• Given entries
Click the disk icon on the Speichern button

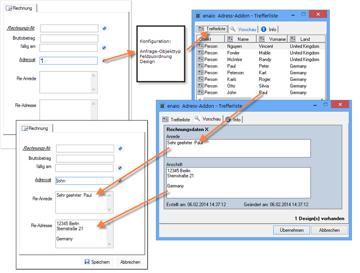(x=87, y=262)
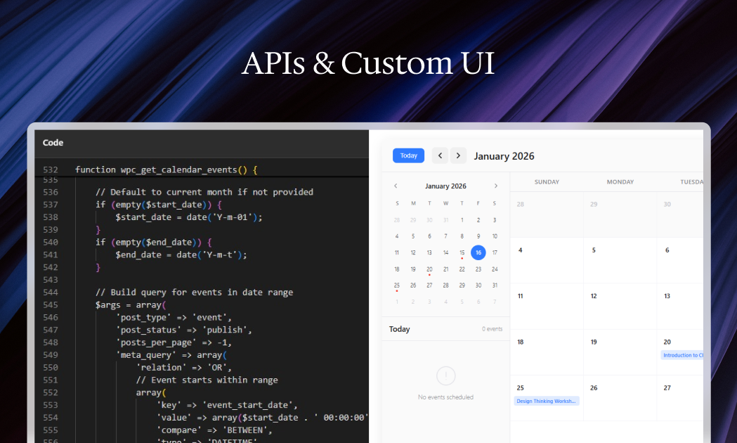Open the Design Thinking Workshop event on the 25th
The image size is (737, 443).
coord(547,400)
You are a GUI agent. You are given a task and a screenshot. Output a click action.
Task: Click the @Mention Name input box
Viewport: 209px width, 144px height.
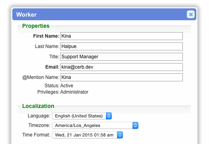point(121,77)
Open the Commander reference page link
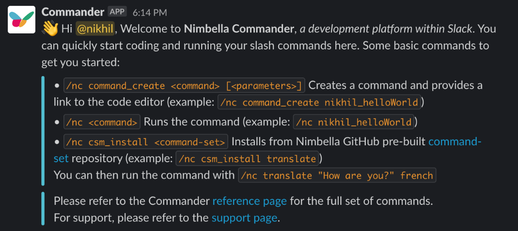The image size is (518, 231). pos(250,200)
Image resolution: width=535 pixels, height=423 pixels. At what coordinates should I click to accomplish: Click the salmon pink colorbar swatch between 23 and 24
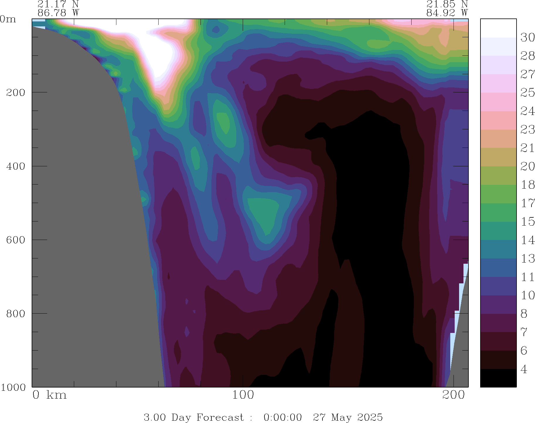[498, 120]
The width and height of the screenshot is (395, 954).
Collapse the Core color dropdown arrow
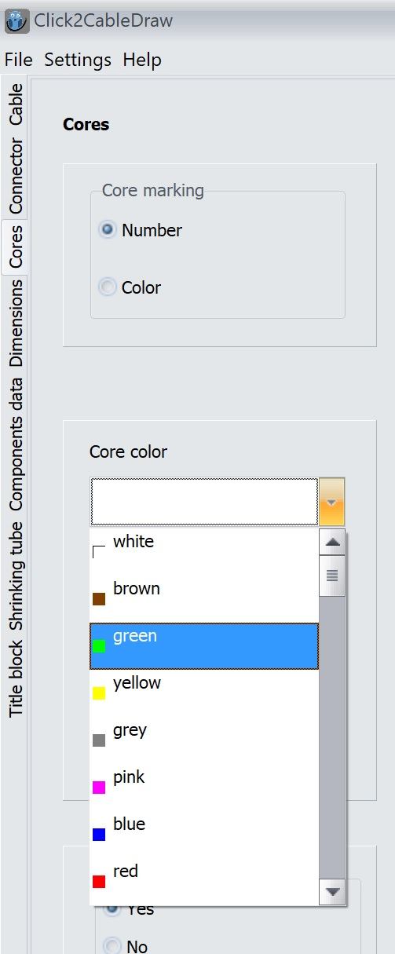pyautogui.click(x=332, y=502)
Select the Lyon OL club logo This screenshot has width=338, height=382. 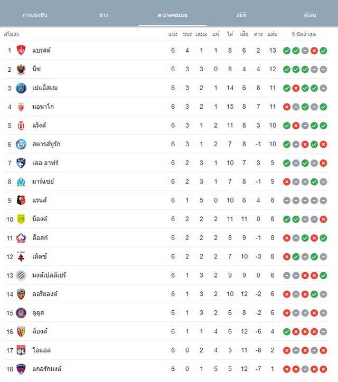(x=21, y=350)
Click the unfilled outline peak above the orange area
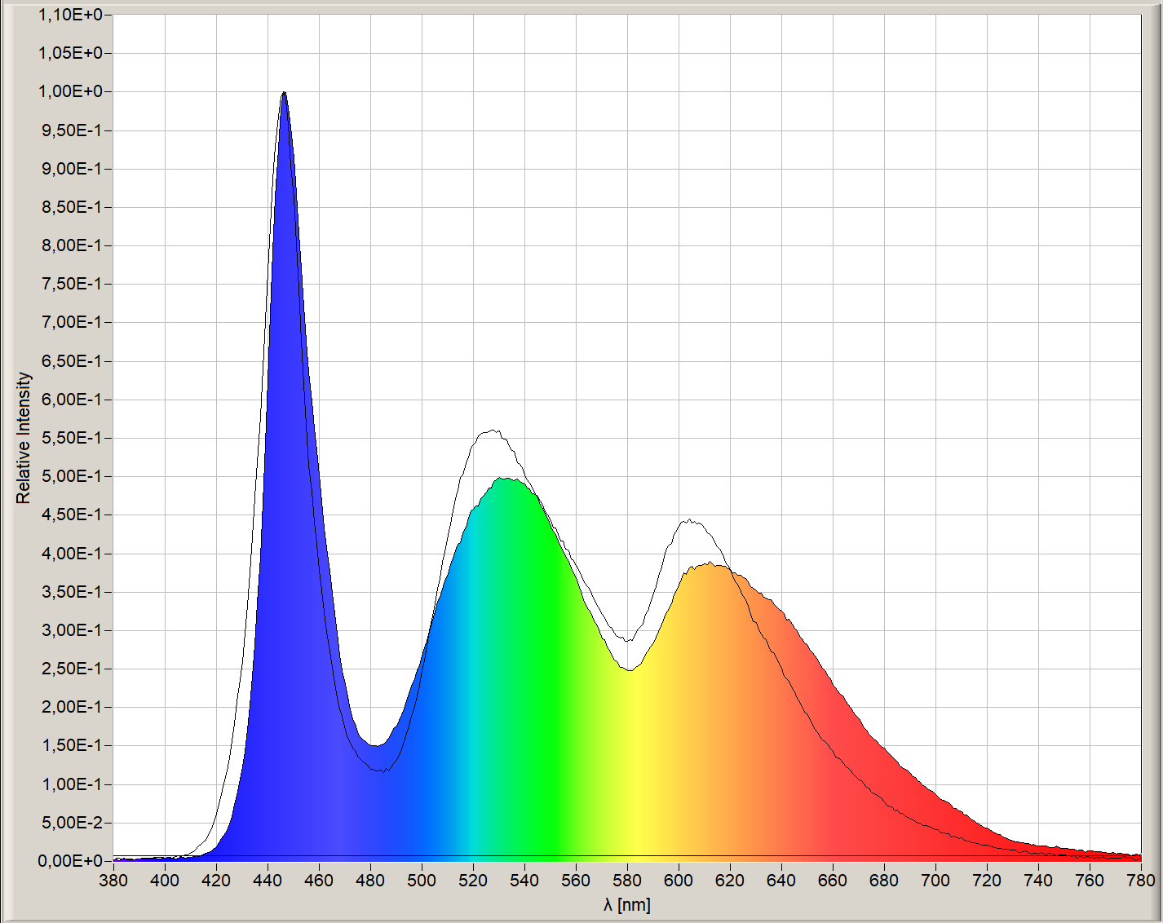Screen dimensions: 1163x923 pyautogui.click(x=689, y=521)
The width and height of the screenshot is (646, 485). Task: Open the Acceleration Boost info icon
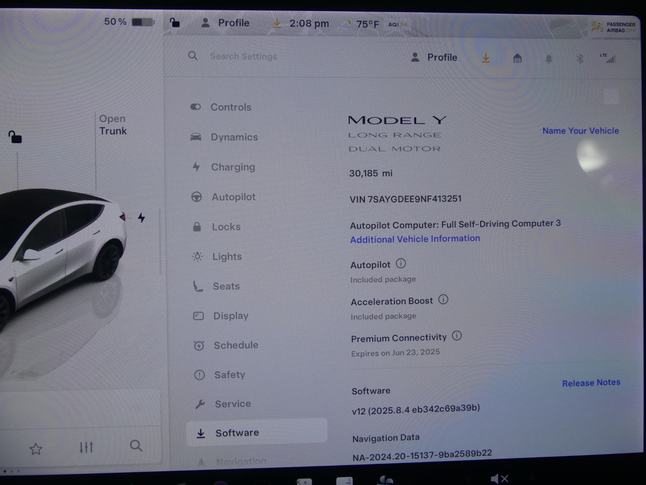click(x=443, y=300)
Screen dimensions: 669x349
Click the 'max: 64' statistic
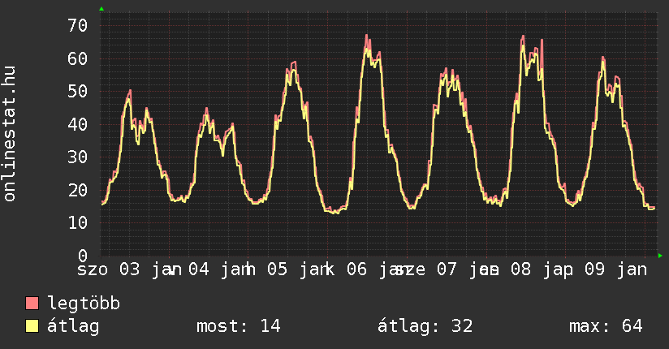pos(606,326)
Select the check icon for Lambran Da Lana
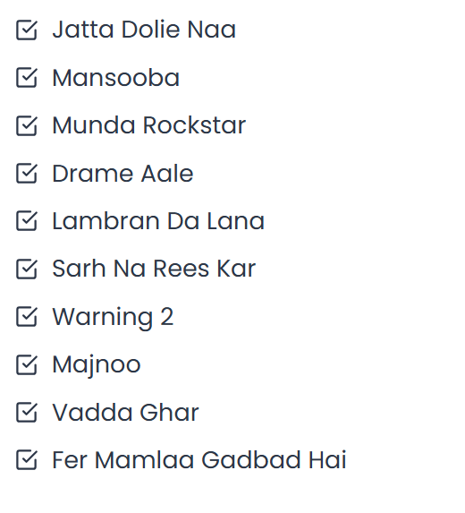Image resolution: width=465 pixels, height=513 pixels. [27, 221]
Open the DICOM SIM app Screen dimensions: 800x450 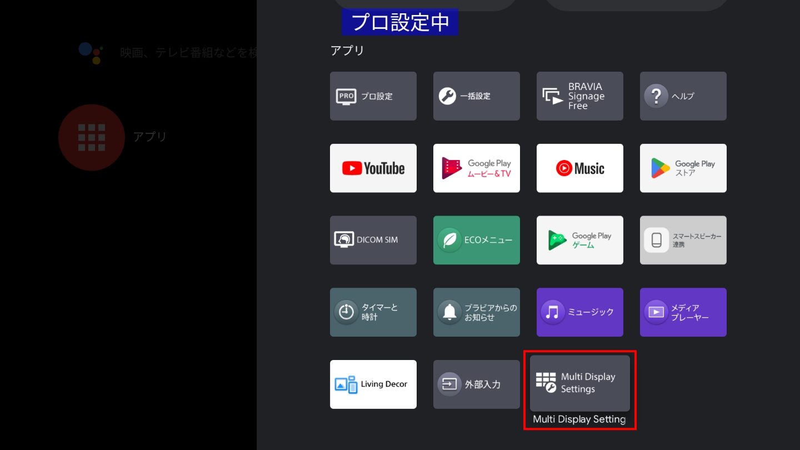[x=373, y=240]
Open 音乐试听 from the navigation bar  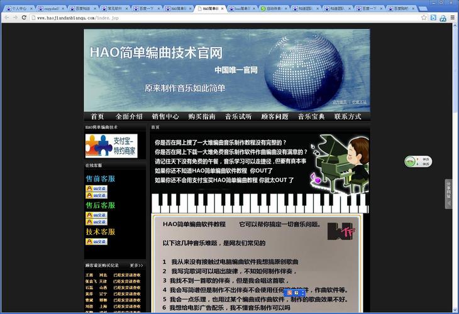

...

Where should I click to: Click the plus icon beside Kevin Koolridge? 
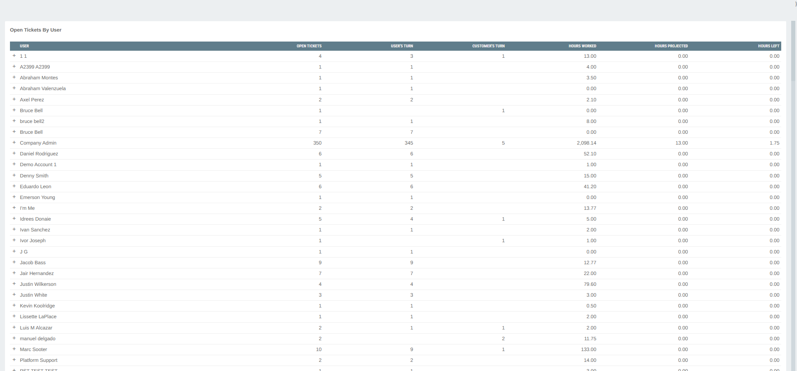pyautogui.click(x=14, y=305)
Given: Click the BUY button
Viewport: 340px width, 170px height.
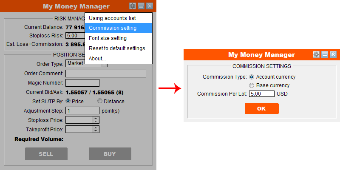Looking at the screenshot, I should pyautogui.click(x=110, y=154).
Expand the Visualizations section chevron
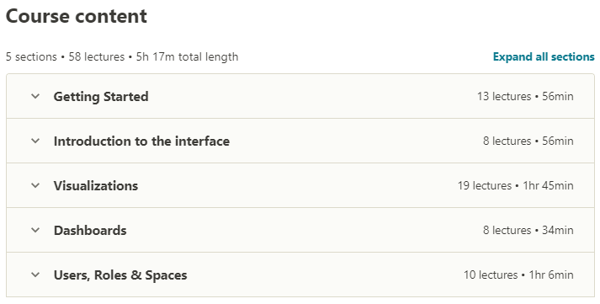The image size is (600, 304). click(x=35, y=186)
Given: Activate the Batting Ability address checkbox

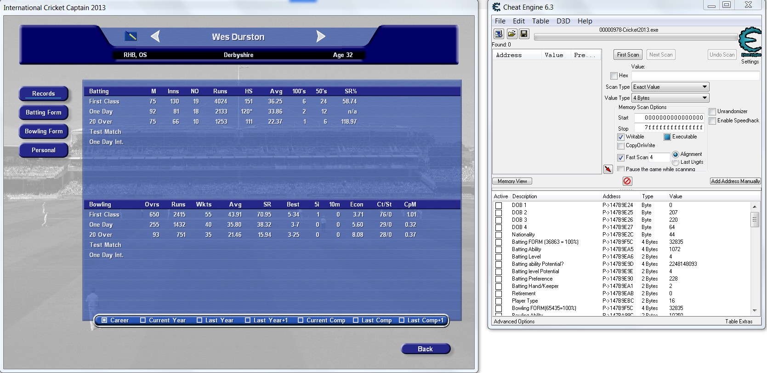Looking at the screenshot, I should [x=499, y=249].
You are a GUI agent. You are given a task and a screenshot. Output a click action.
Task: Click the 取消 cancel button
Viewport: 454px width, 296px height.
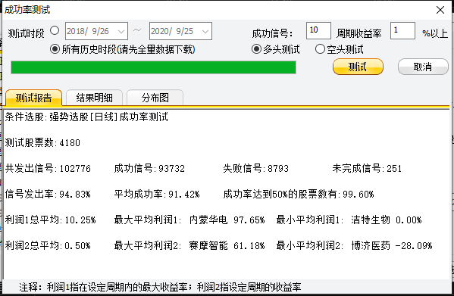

--

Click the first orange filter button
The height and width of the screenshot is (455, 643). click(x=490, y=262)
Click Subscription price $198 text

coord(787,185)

• Work instructions
No picture is to be printed. Output exactly the lines above from the line containing "Where should I" through the line containing "Viewport: 454px width, 296px height.".

• Final answer
Where should I click to: Click the plus icon beside Kevin Koolridge? 
pyautogui.click(x=14, y=305)
Given: Click the BUY button
Viewport: 340px width, 170px height.
Looking at the screenshot, I should pyautogui.click(x=110, y=154).
Expand the Visualizations section chevron
The image size is (600, 304). click(x=35, y=186)
Given: Activate the Batting Ability address checkbox

Looking at the screenshot, I should [x=499, y=249].
You are a GUI agent. You are given a task and a screenshot. Output a click action.
Task: Click the 取消 cancel button
Viewport: 454px width, 296px height.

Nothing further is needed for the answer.